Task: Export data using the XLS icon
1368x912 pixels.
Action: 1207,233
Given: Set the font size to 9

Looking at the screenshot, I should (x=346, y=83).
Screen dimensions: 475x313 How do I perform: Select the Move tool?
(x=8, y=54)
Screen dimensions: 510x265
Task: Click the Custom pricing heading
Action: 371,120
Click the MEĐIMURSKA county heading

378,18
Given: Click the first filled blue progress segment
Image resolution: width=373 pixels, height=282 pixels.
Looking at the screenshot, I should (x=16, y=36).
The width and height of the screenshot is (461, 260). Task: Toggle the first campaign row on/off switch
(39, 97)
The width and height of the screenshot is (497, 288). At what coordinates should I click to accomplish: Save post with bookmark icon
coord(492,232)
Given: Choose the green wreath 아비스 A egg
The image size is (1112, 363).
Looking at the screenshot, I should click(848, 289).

···

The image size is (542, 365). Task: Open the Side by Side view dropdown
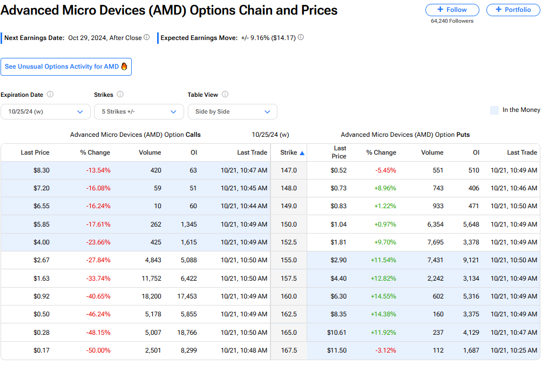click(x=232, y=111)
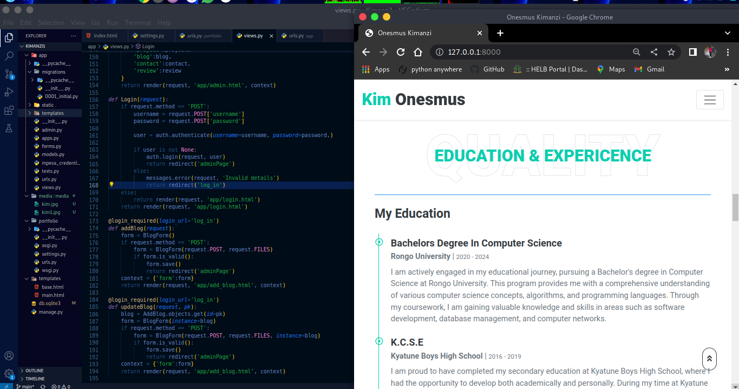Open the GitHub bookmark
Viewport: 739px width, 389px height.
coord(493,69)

···

| What you are asked to do |
Extract exactly and only the lines above from the line containing "Task: Export data using the XLS icon" through the line containing "Given: Click the", both end lines included.

| Solved problem |
Task: Export data using the XLS icon
1368x912 pixels.
Action: 1207,233
Given: Set the font size to 9

Looking at the screenshot, I should (x=346, y=83).
Screen dimensions: 475x313 How do I perform: Select the Move tool?
(x=8, y=54)
Screen dimensions: 510x265
Task: Click the Custom pricing heading
Action: 371,120
Click the MEĐIMURSKA county heading

378,18
Given: Click the first filled blue progress segment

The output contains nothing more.